En Grande-Bretagne, pour faciliter les étapes menant au Brexit, Theresa May a voulu agir plusieurs fois en véritable monarque, écartant le Parlement, institution suprême, dans les négociations menées avec la Commission européenne. Elle rejette aussi la proposition de laisser le peuple trancher sur la viabilité de son «deal» par un second référendum, une idée qui fait pourtant son chemin au sein de la Chambre des Communes. Selon le premier ministre, il est impératif au nom de la démocratie d'honorer la volonté du peuple, exprimée le 23 juin 2016.

Coup de théâtre le 4 décembre, le Parlement déclare que le gouvernement a commis un outrage en refusant de publier des documents juridiques sur les conséquences de l'accord qu'il a passé avec Bruxelles. Il s'agit d'une mesure extrêmement rare, mais grave, et les députés se réservent le droit de prendre l'initiative en cas de rejet de l'accord passé entre May et la Commission européenne. Le cabinet britannique publie finalement les documents, mais reporte le vote de l'accord sur une sortie ordonnée du Royaume-Uni à la 3 semaine de janvier, alors qu'il était prévu initialement pour le 11 décembre.

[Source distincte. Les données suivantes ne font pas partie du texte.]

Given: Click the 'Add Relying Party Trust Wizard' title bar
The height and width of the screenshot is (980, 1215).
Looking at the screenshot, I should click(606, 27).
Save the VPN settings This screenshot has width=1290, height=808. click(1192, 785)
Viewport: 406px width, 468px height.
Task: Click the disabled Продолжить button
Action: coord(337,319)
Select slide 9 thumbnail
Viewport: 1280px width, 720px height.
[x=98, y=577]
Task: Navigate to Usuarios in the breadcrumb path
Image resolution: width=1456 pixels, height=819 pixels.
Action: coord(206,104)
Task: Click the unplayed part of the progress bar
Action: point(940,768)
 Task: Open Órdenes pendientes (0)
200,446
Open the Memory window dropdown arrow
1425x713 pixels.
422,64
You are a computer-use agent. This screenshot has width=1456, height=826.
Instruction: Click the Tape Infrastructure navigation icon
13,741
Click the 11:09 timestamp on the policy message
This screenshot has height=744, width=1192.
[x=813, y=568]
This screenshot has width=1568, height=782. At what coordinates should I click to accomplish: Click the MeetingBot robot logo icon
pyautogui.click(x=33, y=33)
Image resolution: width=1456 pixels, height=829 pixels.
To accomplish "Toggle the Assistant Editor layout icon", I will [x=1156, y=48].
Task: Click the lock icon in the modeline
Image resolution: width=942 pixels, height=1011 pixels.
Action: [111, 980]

Officiellement, le report est justifié par de nouvelles négociations avec Bruxelles — même si les Européens ont répété qu'il n'avait plus rien à négocier. Officieusement, le but serait de mettre les députés devant un fait accompli: le «deal» de May est la seule option disponible pour éviter un crash économique. En effet, car en cas de rejet, il sera difficile d'organiser des élections législatives ou un second référendum entre fin janvier et le 29 mars, date à laquelle l'article 50 prend fin: la Grande-Bretagne sortira donc de l'Union européenne.

Ceci dit, en aucun cas les Britanniques ne remettent en question leurs institutions et la suprématie du Parlement. Ils attendent plutôt que les membres du Parlement neutralisent May et les sortent de ce pétrin, car nul n'est satisfait du «deal» du gouvernement qui ferait du Royaume-Uni de Grande-Bretagne et d'Irlande du Nord un état vassal de l'Union européenne. Les derniers sondages donnent 18 points d'avance au maintien du Royaume-Uni dans l'Union européenne.

Theresa May, qui a fait pourtant campagne pour rester dans l'Europe en 2016, désire ardemment le Brexit depuis son ascension au poste de premier ministre.

Elle souhaite néanmoins le maintien de liens économiques très forts avec l'Union européenne, puisque 44% des exportations anglaises en dépendent. Elle veut par ailleurs maintenir la paix en Irlande en empêchant le rétablissement d'une frontière terrestre entre la République irlandaise et l'Irlande du Nord. Comme sa majorité dépend du DUP au parlement (les unionistes irlandais), elle leur a promis qu'il n'y aurait jamais de frontière douanière entre l'Irlande du Nord et la Grande-Bretagne, ce qui oblige la Grande-Bretagne à s'aligner vitam æternam aux normes européennes sans pour autant participer aux décisions. En d'autres termes, les Britanniques ne peuvent sortir de l'union douanière avec le reste du continent européen.

En France, une élite composée de libéraux et d'anciens socialistes a essayé de réformer le pays — ce qui est irréprochable — pour en faire un paradis de start-up et du gros capital, espérant ainsi attirer plus d'investissements dans l'Hexagone, réduire le chômage et le malaise profond qui sévissent dans la société française.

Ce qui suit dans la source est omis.